Una sala della Libera Masseria, Cisliano (Milano), 30 marzo 2023. Foto: Laura Loguercio
Una sala della Libera Masseria, Cisliano (Milano), 30 marzo 2023. Foto: Laura Loguercio

I fondi del Pnrr

Tra gli oltre 191 miliardi di euro di stanziamenti complessivi, il Pnrr ha destinato 300 milioni di euro alla riqualificazione di beni confiscati alle mafie. Le procedure sono gestite dall’Agenzia per la coesione territoriale, un ente di pubblica amministrazione che lo scorso novembre ha aperto un bando per assegnare i fondi ai comuni interessati, privilegiando le iniziative relative a «centri antiviolenza per donne e bambini, case rifugio e asili nido o micronidi». 

La scadenza del bando è stata prorogata tre volte, fino ad aprile 2022, e a dicembre l’Agenzia ha infine pubblicato la graduatoria degli oltre 300 progetti destinatari dei finanziamenti, concentrati principalmente nelle regioni del Sud. 

Tra questi c’è San Vito Chietino, un comune con poco più di 5 mila abitanti sulla costa abruzzese, che riceverà 2,3 milioni di euro per realizzare una «struttura a sostegno dell’inclusione sociale» compresa di asilo nido. «Si tratterà di un centro polifunzionale, che servirà come centro antiviolenza, centro di aggregazione giovanile e nido-ludoteca», ha spiegato a Pagella Politica il sindaco Emiliano Bozzelli, eletto nel 2017 e riconfermato nel 2022 con una lista civica. Il centro antiviolenza, in particolare, è stato pensato per completare il progetto di una casa rifugio per donne vittime di violenza, attivato nel 2020 in un appartamento sequestrato. San Vito Chietino ha una superficie di 17 chilometri quadrati e ospita tre beni confiscati. 

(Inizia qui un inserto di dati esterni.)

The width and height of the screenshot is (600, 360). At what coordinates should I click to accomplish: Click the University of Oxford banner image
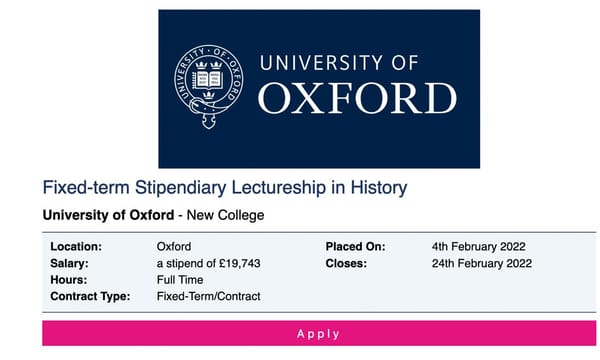[x=319, y=89]
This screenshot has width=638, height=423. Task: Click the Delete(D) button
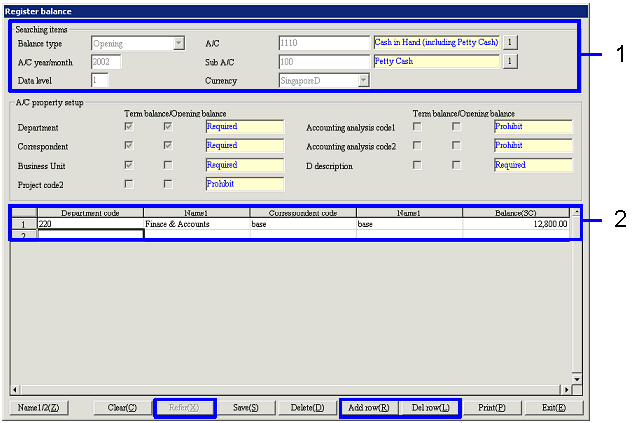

Secondo Bozzelli l’iter amministrativo per l’avvio delle operazioni dovrebbe concludersi entro la fine dell’anno, in modo da poter iniziare i lavori nel 2024 e concluderli «entro un anno e mezzo». Questo cronoprogramma permetterebbe quindi di rispettare ampiamente la scadenza generale del Pnrr, prevista per il giugno 2026, almeno sulla carta. Al momento, da un punto di vista pratico, il comune non ha ancora ricevuto alcun finanziamento e nel luogo in cui dovrebbero sorgere le nuove attività finanziate dal Pnrr non c’è nulla, se non «una montagna di mattoni», ha detto il sindaco. Anche in questo caso spendere gli ormai famosi “soldi dell’Europa” sarà una sfida non da poco.